Wednesday 4 November 2009

Sir Alan Sugar bemoans "bust" businesses

Sir Alan Sugar, boss of Amstrad, star of BBC’s The Apprentice and the Government’s Enterprise Champion, has launched an attacked on Britain’s struggling small business bosses.


Speaking to 300 business owners in Manchester Sir Alan said that 85 per cent of small business who had been refused loans weren’t worth lending to anyway, and that many firms needed a bankruptcy adviser rather than a bank.

The eight-minute rant was delivered after one business owner told him four banks had refused to lend him £20,000 because of “cash-flow” difficulties.

Sir Alan said: "Banks are there to do business. Anyone who says they are not are wrong.

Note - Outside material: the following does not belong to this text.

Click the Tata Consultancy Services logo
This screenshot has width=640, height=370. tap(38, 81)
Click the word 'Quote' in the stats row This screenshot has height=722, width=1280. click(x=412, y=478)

"Regretfully, when we delve into some examples of the companies that have gone to the banks saying 'lend me some money', I wouldn't lend them a penny.

"They are bust and don't need the bank - they need an insolvency practitioner.

"I would look you right in the eye and tell you out of 100 complaints, on investigation, I would say 15 of them had something to moan about."

He went on to say: "The problem is that some younger people who have lived through the last 10 years or so of business think the irresponsible manner in which the banks dealt is the norm.

"Let me tell you, you have lived in the unrealistic Disneyworld in the way banks dished out money."

Lord Sugar’s comments were not taken very well by the business owners. One delegate said: "There could have been a bit more enthusiasm here. There's been lot of negativity."

So much for being the Enterprise Champion for the Government (who have borrowed billions of pounds!).